Y ahí está el verdadero riesgo. No en que la IA se equivoque—porque hay probabilidades de que lo haga, y de hecho lo hace, incluso en formas sofisticadas que algunos llaman “alucinaciones”—, sino en que dejemos de estar al mando. En que asumamos que el contrato se redacta solo, que las advertencias se detectan solas, y que el juicio jurídico puede delegarse a un algoritmo. Que el piloto mire la cabina sin intervenir, convencido de que el avión se aterriza solo.
El problema no está solo en el uso tardío o superficial de la tecnología, sino también en el exceso de regulación en momentos tempranos. Una carta de intención o un memorando de entendimiento con enfoque excesivamente jurídico—cargado de condiciones legales, advertencias y referencias normativas prematuras—puede enfriar el apetito del inversionista o del vendedor y entorpecer la dinámica comercial. A veces, un exceso de “derecho” en el momento equivocado termina matando negocios que apenas estaban despegando. Y la IA, por sofisticada que sea, no distingue cuándo conviene dejar ciertos temas abiertos para mantener viva la negociación. No interpreta el momento, ni el pulso del negocio.
Un contrato de prestación de servicios con una entidad extranjera que no contemple correctamente la forma de ingreso de divisas puede volverse inejecutable. Un acuerdo de inversión que omita la revelación de beneficiarios finales o que establezca condiciones de salida contrarias a la regulación aplicable puede ser bloqueado o anulado. Y ningún modelo predictivo advertirá que una cláusula, aunque jurídicamente sólida, desbalancea por completo la relación entre las partes. Un abogado que delega sin supervisar deja de ser abogado para convertirse en operador pasivo de tecnología.
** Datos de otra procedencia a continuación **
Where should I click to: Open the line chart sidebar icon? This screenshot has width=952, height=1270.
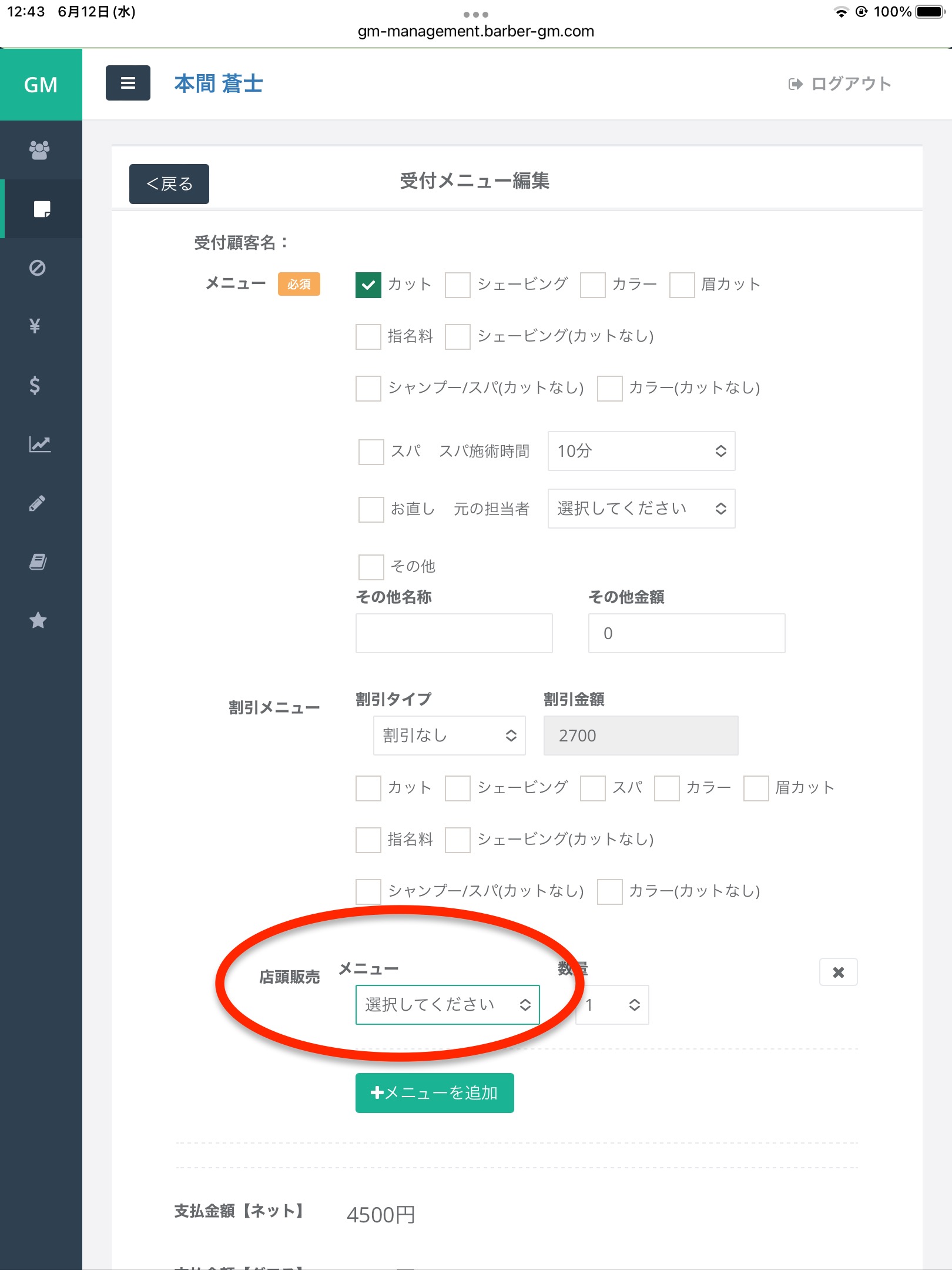coord(39,444)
Tampoco podemos olvidar que muchas de estas plataformas de IA, especialmente las comerciales, implican la transferencia o tratamiento de datos en entornos no siempre seguros o confidenciales. Es imperativo que abogados y empresas sean conscientes de los riesgos asociados al uso de información sensible en estas herramientas, y que adopten políticas claras de protección y uso responsable de datos.
Por eso, el uso de estas herramientas debe ser consciente, vigilado y estructurado. Los abogados no solo debemos aprender a dar instrucciones precisas, redactar prompts con criterio y revisar resultados con atención, sino también entrenarnos en el uso responsable de estas tecnologías. Trabajar con inteligencia artificial exige una comprensión técnica mínima, pero sobre todo un compromiso ético con la calidad, la confidencialidad y la finalidad del trabajo jurídico. La IA sin duda redefinirá la forma en que ejercemos el derecho y transformará también la manera en que lo enseñamos. Pero no redefinirá el derecho en sí. Esa sigue siendo nuestra responsabilidad.